How Green Is My EV?
The headlines appeared this week like a recurring bad cold: “Your All-Electric Car May Not Be So Green,” “Your New EV May Actually Be Dirtier Than The Gas Powered Car It Replaced,” “Can Electric Vehicles Be 'Environmental Villains'?,” among others.
A new study from the University of Minnesota assessed the cradle-to-grave “life cycle” impacts on air quality of conventional and alternative transportation. Its findings, which dovetail with information long known (but apparently not concise enough to fit into an attention-grabbing headline: Electric vehicles are really good for the environment, except when they’re recharged using coal-generated power. The Minnesota study presents a sobering stat: “coal-powered” EVs may actually increase environmental health impacts by 80 percent or more relative to using gasoline. As Green Car Reports puts it: “The study concludes that if an electric car is recharged with electricity generated by the coal-heaviest grids in the U.S., it causes almost twice as many deaths from air pollution as a comparable gasoline vehicle.”
That stings for residents of coal-heavy states like Illinois, Ohio, North Dakota, West Virginia, and Wyoming, who may want to drive as green as possible. The good news is that coal plants are being retired every month, and as coal-dependent electricity grids clean up, so does the source of an electric car’s energy. There’s no way to clean up coal, but those coal states could eventually join the likes of California, New York, and states in New England and the Northwest, where, the study concludes, “EVs powered by low-emitting electricity from natural gas, wind, water, or solar power reduce environmental health impacts by 50 percent or more” compared to gasoline.
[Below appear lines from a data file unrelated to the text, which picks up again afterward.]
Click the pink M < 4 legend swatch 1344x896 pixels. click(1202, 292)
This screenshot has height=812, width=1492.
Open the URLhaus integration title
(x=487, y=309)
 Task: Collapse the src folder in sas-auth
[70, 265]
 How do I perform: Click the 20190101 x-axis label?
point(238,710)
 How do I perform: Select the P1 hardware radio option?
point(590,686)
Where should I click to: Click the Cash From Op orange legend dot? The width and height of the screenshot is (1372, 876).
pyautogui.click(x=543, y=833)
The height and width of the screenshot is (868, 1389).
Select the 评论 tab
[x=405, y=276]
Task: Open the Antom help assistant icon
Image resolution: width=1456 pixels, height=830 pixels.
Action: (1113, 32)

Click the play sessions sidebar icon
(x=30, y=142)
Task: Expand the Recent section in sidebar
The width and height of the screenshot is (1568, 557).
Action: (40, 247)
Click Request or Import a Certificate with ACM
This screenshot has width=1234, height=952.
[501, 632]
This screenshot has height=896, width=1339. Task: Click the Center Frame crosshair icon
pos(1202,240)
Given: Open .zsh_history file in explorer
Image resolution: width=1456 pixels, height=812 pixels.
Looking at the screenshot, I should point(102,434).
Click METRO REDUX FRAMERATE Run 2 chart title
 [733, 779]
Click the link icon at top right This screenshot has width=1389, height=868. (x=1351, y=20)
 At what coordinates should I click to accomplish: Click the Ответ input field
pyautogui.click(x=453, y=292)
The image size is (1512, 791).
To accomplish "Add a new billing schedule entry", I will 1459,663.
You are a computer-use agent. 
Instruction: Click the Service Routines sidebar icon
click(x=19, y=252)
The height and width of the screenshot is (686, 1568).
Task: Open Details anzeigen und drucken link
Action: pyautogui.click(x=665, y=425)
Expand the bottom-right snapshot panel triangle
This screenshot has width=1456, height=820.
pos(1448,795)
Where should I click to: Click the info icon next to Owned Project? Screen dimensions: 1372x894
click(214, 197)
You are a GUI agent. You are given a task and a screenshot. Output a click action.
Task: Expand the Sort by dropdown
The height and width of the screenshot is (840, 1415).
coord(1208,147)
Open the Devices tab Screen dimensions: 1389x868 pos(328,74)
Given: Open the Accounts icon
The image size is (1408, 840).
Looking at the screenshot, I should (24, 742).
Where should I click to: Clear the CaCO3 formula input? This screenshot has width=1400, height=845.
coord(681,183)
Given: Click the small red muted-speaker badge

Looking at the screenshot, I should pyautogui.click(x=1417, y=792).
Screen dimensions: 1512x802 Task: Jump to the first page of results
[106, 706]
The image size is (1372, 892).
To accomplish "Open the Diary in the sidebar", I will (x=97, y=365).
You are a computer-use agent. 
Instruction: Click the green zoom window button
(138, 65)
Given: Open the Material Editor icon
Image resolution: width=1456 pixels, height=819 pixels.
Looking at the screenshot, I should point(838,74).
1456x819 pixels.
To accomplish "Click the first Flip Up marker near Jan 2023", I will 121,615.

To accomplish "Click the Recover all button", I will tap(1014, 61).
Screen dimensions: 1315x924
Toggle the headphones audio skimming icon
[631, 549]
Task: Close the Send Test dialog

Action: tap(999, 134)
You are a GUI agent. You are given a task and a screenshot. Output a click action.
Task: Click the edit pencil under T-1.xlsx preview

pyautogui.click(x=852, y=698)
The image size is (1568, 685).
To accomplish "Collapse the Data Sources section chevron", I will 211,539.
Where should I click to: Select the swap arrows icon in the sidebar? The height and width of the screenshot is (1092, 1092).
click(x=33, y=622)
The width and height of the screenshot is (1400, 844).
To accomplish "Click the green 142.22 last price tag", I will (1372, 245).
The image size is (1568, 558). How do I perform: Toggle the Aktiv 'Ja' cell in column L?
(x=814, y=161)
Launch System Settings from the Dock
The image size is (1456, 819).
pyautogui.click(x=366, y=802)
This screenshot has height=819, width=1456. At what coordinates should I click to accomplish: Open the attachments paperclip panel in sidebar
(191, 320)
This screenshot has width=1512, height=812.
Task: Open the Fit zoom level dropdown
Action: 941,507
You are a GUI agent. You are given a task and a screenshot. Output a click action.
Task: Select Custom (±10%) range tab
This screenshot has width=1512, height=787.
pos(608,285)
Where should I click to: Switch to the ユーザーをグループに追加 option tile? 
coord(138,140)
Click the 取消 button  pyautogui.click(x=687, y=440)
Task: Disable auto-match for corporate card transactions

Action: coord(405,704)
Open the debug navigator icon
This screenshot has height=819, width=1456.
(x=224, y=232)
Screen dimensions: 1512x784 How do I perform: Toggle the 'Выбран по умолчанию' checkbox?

Recharge an EV using power generated from natural gas, and it produces only half the health impacts of a car running on conventional gasoline; turn to renewables -- either from a forward-thinking utility or panels on your roof – and electric cars produce only a quarter of the health-related problems of gasoline-powered cars.
In related news, The Union of Concerned Scientists, whose comprehensive 2012 report State of Charge spells out where you’ll find the cleanest (and dirtiest) electricity grids in the country, recently noted that EVs themselves are becoming more efficient every year.